=== SOURCE MATERIAL ===

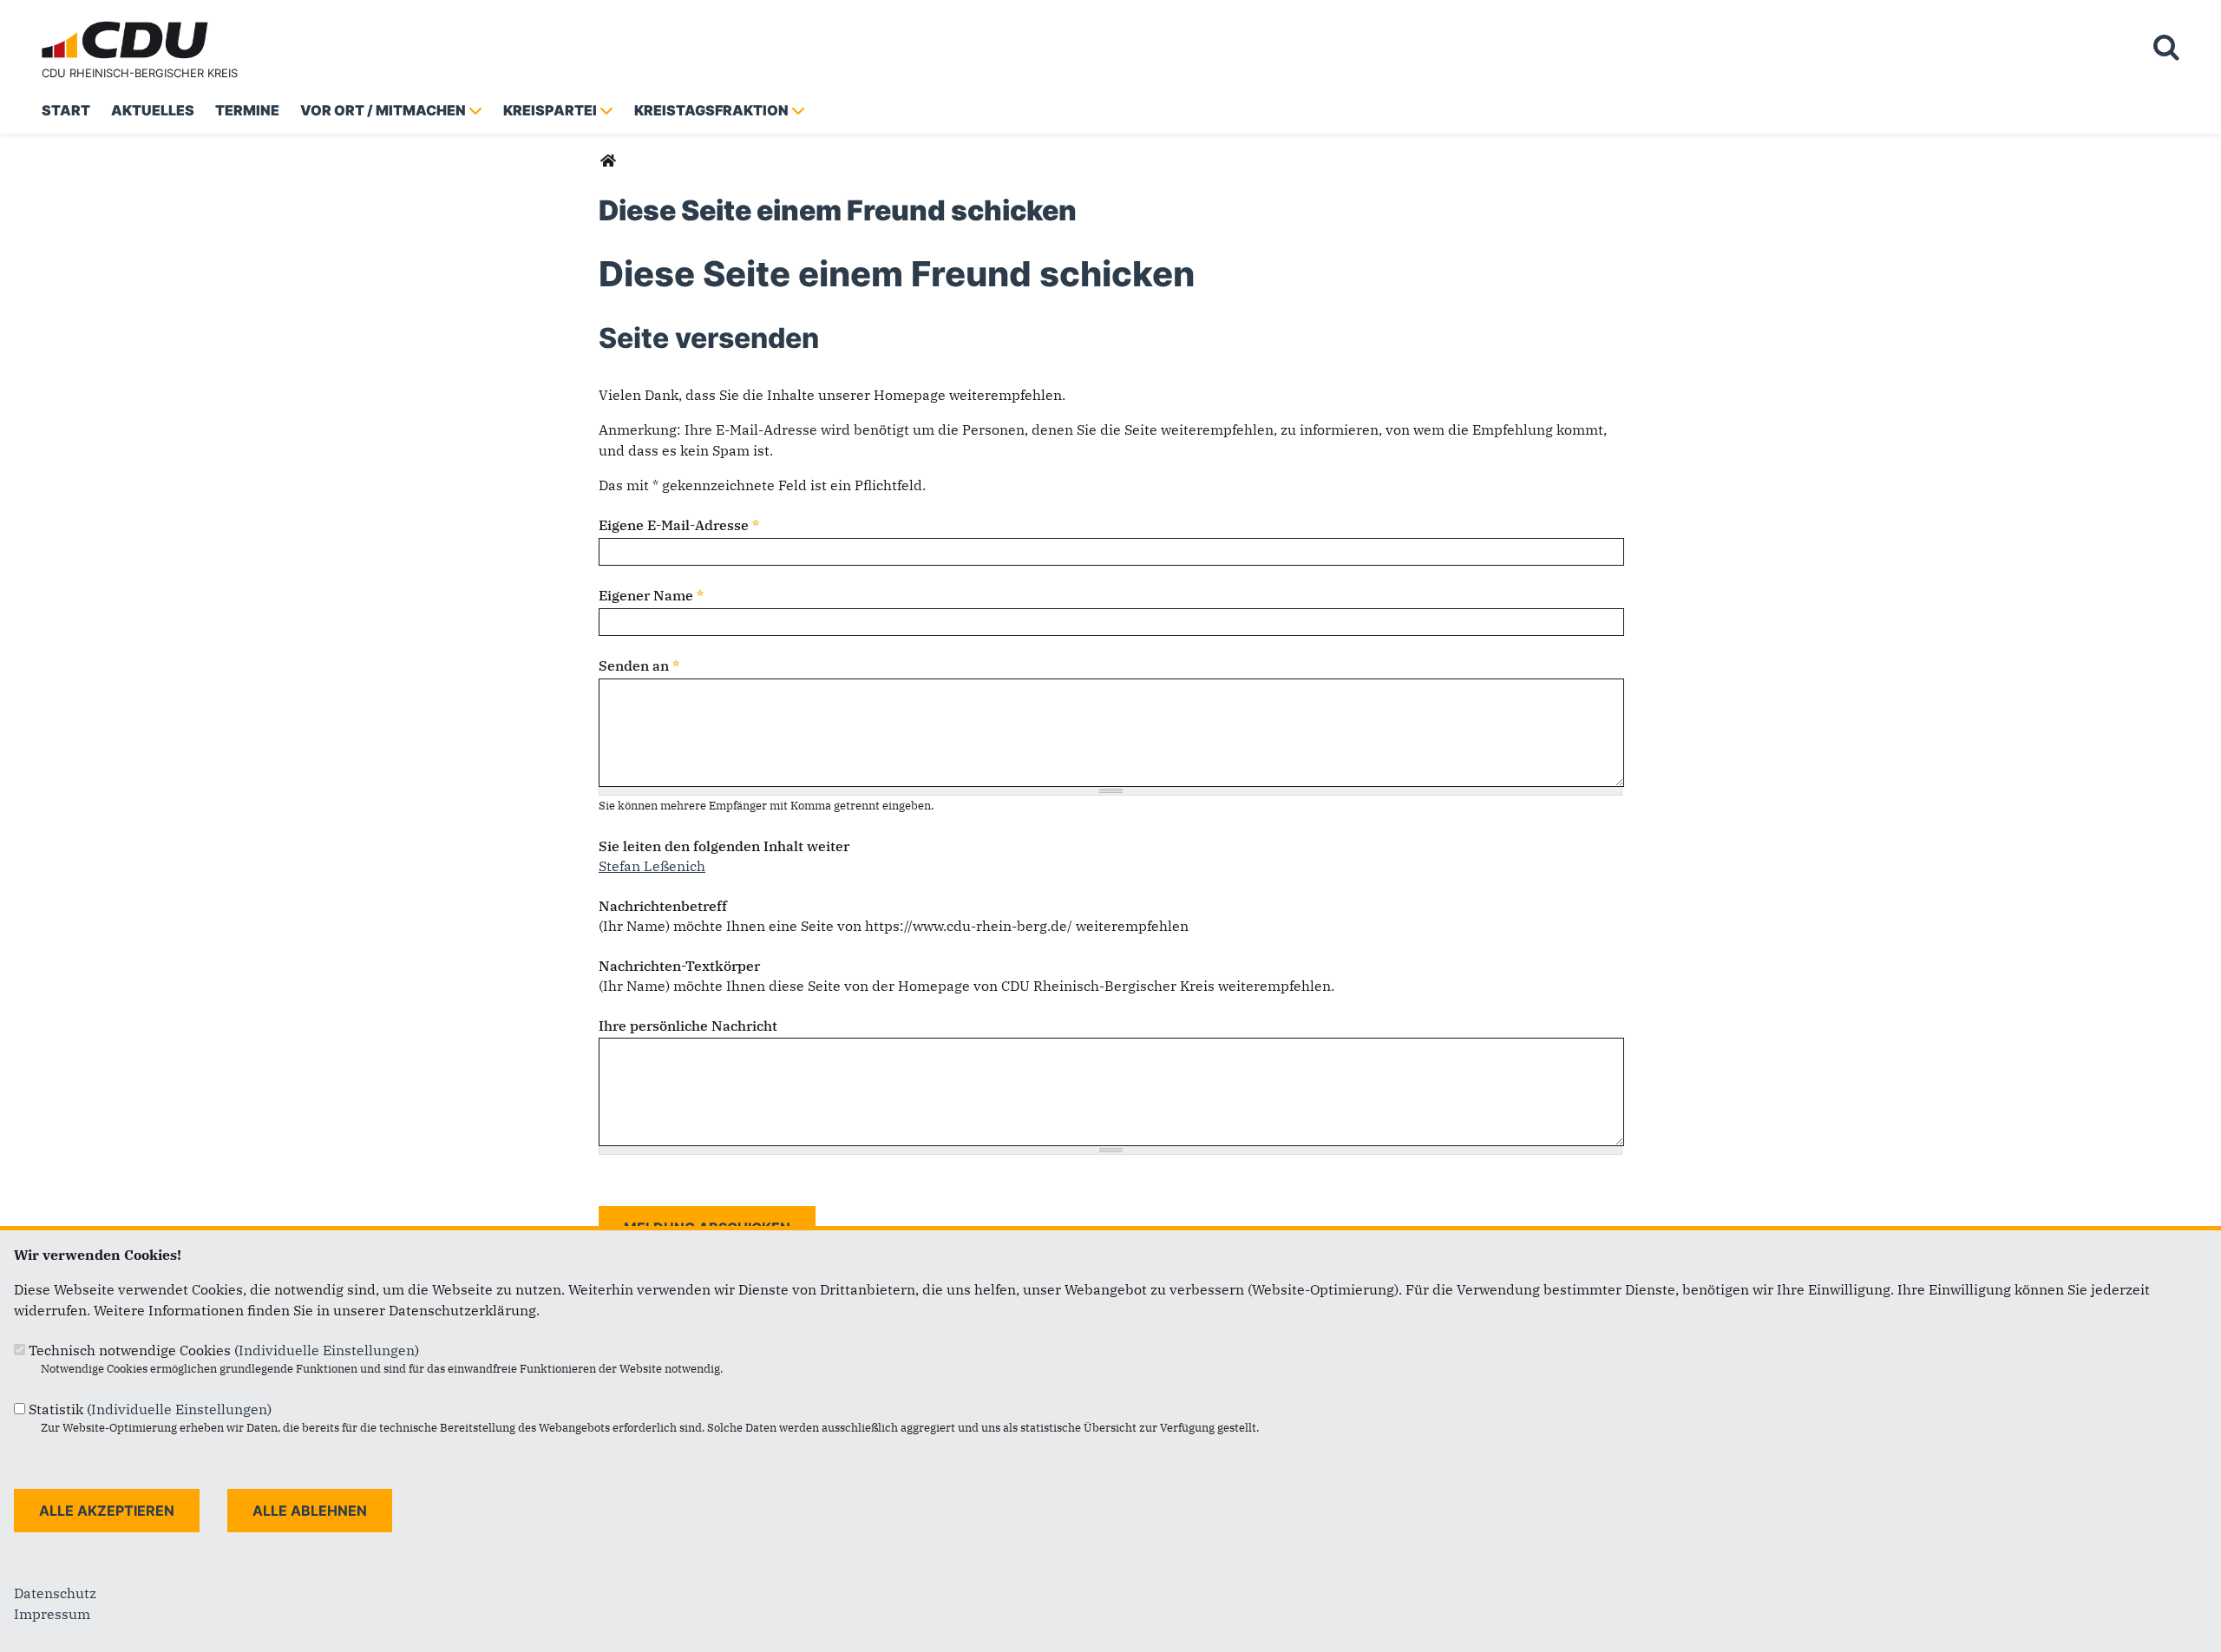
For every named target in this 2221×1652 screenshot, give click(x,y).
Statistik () (150, 1409)
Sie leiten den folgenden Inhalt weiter (724, 846)
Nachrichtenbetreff (663, 905)
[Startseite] (128, 24)
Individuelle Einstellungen (327, 1350)
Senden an (639, 665)
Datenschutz (55, 1593)
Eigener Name (651, 595)
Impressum (52, 1613)
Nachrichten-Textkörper (679, 965)
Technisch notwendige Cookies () (224, 1350)
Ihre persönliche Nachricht (688, 1025)
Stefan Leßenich (652, 866)
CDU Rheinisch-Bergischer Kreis (140, 73)
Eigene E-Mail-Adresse (679, 525)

===

- EXERCISE DETAILS -
The expected response is every entry above, repeated exactly, pictures removed.

- ANSWER SECTION -
For every named target in this 2221×1652 screenshot, give click(x,y).
Statistik () (150, 1409)
Sie leiten den folgenden Inhalt weiter (724, 846)
Nachrichtenbetreff (663, 905)
[Startseite] (128, 24)
Individuelle Einstellungen (327, 1350)
Senden an (639, 665)
Datenschutz (55, 1593)
Eigener Name (651, 595)
Impressum (52, 1613)
Nachrichten-Textkörper (679, 965)
Technisch notwendige Cookies () (224, 1350)
Ihre persönliche Nachricht (688, 1025)
Stefan Leßenich (652, 866)
CDU Rheinisch-Bergischer Kreis (140, 73)
Eigene E-Mail-Adresse (679, 525)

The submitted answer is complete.